Another day, another crypto heist—this time with Pyongyang’s fingerprints all over it. The notorious Lazarus Group just added $23 million to their blockchain crime spree, draining funds from UK-based Lykke in a brazen digital smash-and-grab.

How’d they do it? Same old playbook. These guys could teach a masterclass in ‘How to Launder Your Dictator’s Nukes Fund’—complete with mixers, cross-chain hops, and the kind of opsec that makes regulators look like they’re still using dial-up.

Meanwhile in TradFi land… Banks are still charging $35 overdraft fees for lattes while hackers walk off with generations’ worth of wealth in 12 seconds flat. The future’s here—it’s just unevenly distributed (and poorly secured).

Crypto stolen through Lazarus and laundered through shady platforms

Lazarus was also separately identified as the attacker by Whitestream, an Israeli crypto research company. They tracked the funds and said the hackers cleaned the money through two crypto companies that are widely known for helping users hide their tracks.

“They moved the funds using platforms that basically ignore money-laundering rules,” Whitestream said. These mixers and unregulated exchanges made it hard to follow the trail.

However, not everyone agrees. Some researchers argue that there’s not enough solid proof to point directly to North Korea. They claim it’s still too early to say for sure who breached the platform.

Lykke, the company hit by the hack, was founded in 2015 by Richard Olsen, a descendant of Swiss banking legend Julius Baer.

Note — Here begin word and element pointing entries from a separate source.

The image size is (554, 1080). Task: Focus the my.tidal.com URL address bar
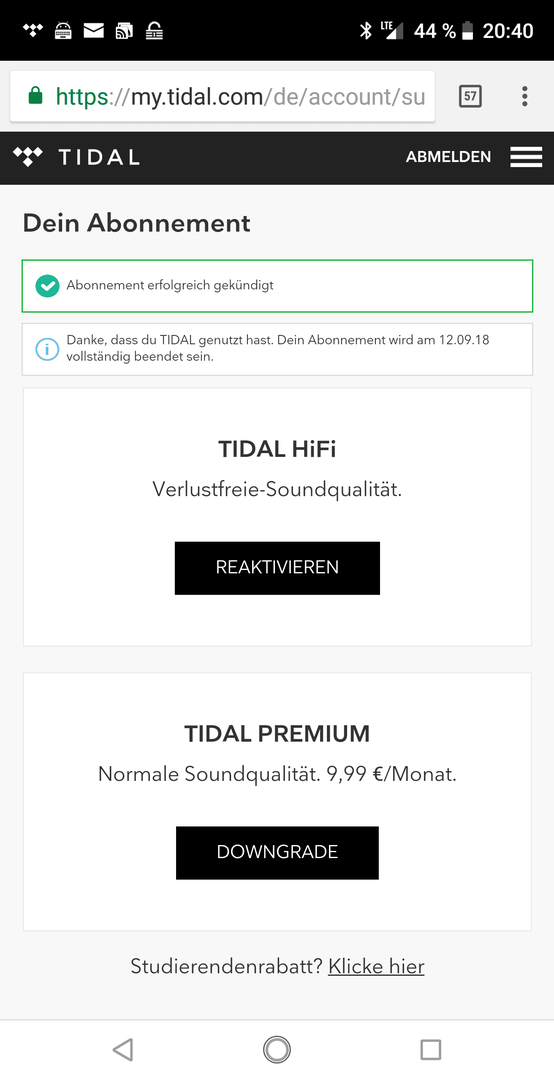click(223, 96)
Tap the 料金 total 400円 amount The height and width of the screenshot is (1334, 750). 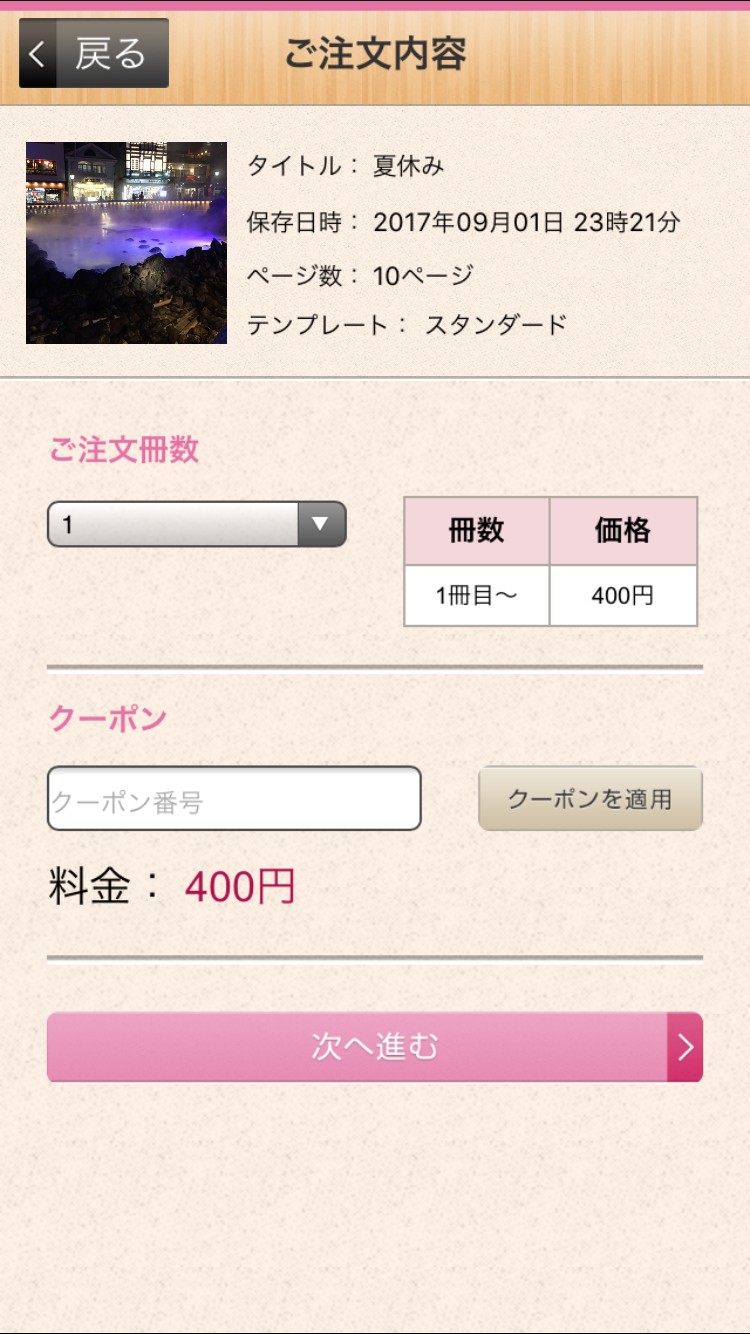240,887
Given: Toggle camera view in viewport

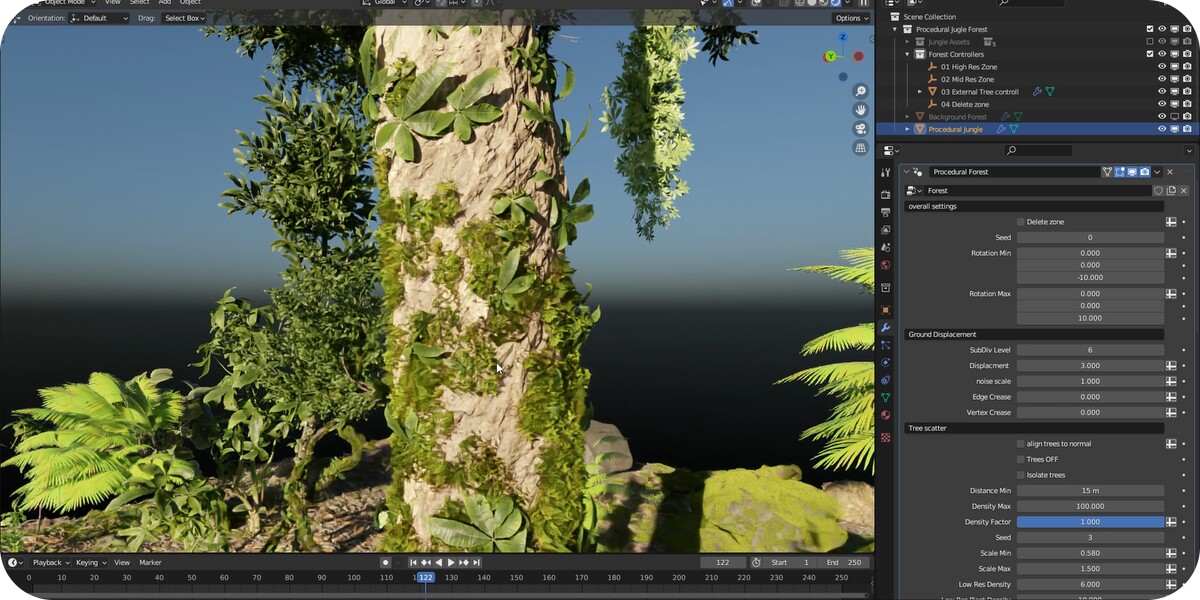Looking at the screenshot, I should [860, 129].
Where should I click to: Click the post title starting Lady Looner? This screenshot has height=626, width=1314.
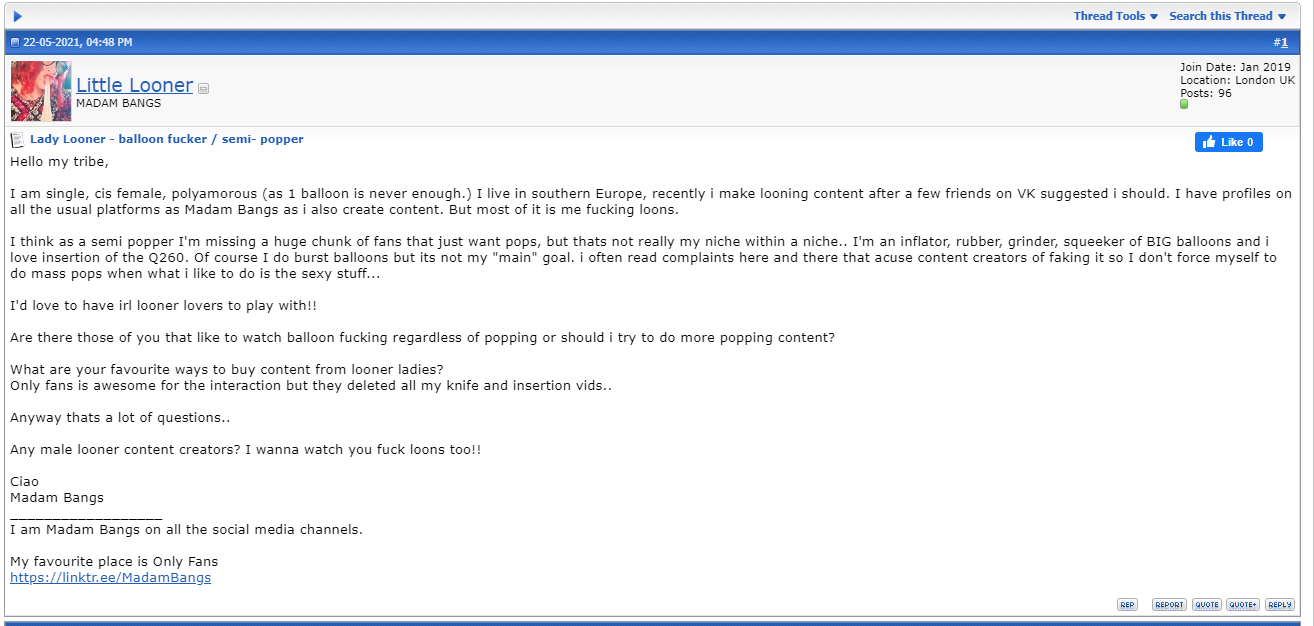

It ran operations out of Zug, Switzerland—also known as “crypto valley”—but its corporate registration was in the UK.

Lykke promised commission-free trading and attracted a good chunk of retail users, but things spiraled after the attack. The company announced the $22.8 million loss last year, and despite saying it could recover user funds, it froze trading and shut down by December 2023.

UK court liquidated the firm as customers fought back

In March 2025, a UK court ordered Lykke to be liquidated after over 70 users took legal action to recover their funds. These customers said they had lost £5.7 million when the platform stopped operating.

Interpath Advisory was brought in to handle the asset distribution and clean up the mess. The Swiss parent firm also entered liquidation last year.

Before the hack, the UK’s Financial Conduct Authority had already warned about Lykke in 2023, saying the company wasn’t licensed to offer services to British consumers. That red flag wasn’t enough to stop users from investing, and once the heist happened, Lykke’s UK arm couldn’t keep up with claims.

Richard was declared bankrupt in January 2025 and is now being investigated in Switzerland for possible criminal wrongdoing, according to filings from British courts.

His company’s fall is now part of a bigger story—one where North Korea keeps grabbing crypto to keep its regime afloat, no matter who gets burned in the process.